ConvS2S: He did n’t feel like driving on his way out of the street. He put on his gloves and drove away. [MALE] made a lot of paperwork and took a taxi to the mechanic. He gave [MALE] a few thousand dollars to help him get up
Fusion: He was driving for a bit but was getting icy. [MALE] ended up driving over a cliff. [MALE] was in the middle of the road. He was out of the snow by the time he got home. 

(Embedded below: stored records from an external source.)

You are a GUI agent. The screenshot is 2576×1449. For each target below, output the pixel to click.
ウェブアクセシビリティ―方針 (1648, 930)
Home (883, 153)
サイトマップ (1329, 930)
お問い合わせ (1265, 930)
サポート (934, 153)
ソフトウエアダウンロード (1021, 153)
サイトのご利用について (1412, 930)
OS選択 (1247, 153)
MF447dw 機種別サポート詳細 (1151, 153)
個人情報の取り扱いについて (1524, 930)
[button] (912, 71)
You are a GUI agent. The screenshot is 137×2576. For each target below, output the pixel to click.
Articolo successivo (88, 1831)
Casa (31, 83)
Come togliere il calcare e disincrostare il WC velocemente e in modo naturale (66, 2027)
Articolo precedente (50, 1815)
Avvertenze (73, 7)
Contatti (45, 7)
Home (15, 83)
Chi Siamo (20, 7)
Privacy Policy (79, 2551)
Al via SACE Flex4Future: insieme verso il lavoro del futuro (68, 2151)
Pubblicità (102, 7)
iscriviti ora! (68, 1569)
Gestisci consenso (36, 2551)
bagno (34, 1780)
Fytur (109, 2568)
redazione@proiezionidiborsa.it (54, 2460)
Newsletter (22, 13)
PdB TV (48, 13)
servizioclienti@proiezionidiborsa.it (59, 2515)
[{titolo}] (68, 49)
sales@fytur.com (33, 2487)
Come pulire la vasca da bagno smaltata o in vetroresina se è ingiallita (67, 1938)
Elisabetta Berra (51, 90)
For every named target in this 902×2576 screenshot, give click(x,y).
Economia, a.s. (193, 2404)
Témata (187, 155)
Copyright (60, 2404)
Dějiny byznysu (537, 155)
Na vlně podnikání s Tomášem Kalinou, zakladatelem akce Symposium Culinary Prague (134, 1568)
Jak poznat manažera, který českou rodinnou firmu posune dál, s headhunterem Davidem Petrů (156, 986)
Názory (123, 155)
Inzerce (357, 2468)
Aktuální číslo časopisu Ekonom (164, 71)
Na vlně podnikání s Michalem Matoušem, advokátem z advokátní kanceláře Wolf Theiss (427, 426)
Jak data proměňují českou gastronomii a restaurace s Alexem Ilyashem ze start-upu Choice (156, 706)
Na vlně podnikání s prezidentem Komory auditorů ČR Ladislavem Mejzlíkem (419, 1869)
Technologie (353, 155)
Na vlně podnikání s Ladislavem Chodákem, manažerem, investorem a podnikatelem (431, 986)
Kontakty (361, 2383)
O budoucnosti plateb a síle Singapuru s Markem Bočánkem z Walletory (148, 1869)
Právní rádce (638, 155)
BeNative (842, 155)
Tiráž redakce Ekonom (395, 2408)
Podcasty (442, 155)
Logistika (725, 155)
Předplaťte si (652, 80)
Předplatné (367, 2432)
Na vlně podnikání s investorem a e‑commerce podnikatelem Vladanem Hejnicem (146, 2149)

Plan&write: He noticed a man sitting on the side of the road. He went to the nearest gas station. The man was n’t sure if he could have the money. The man was left a big deal
SKRL: A drop of battery stacked in the quarter. [MALE] went to check the phone and turned back. He finally got a car hit off from his way to play again. [MALE] had forgotten his hair
DSRL: A man came in a cop. He called for an ambulance. He said he might go to a park. He finally showed up to post what was wrong
 
GPT-2 (Scratch): He noticed a large snow pile. He got out and began driving. Then he sped off and went home. [MALE] was happy that he had saved his money
GPT-2 (Pretrain): The doctors took him to a hospital. They told him he was going to be fine. He got all the doctors and nurses. The [MALE] parents said they have no hope
GPT-2 (Fine-tune): He noticed a snowglobe blocking his road. [NEUTRAL] he backed up to the car and got a snow shovel. [MALE] used to shovel the snow and shovel the snow. Now the snow is gone but he has snow boots and snow gloves. 
 
Ours: Suddenly his car broke down on the side of the road. [MALE] had to call a tow truck. The tow truck came and took [MALE] home. [MALE] was happy he was able to get home
w/o Pretrain: He tried to stop to see how he could get out of his car. His car started to sputter down on him. [MALE] pulled over and kept driving . He was able to make up and the car sped away. 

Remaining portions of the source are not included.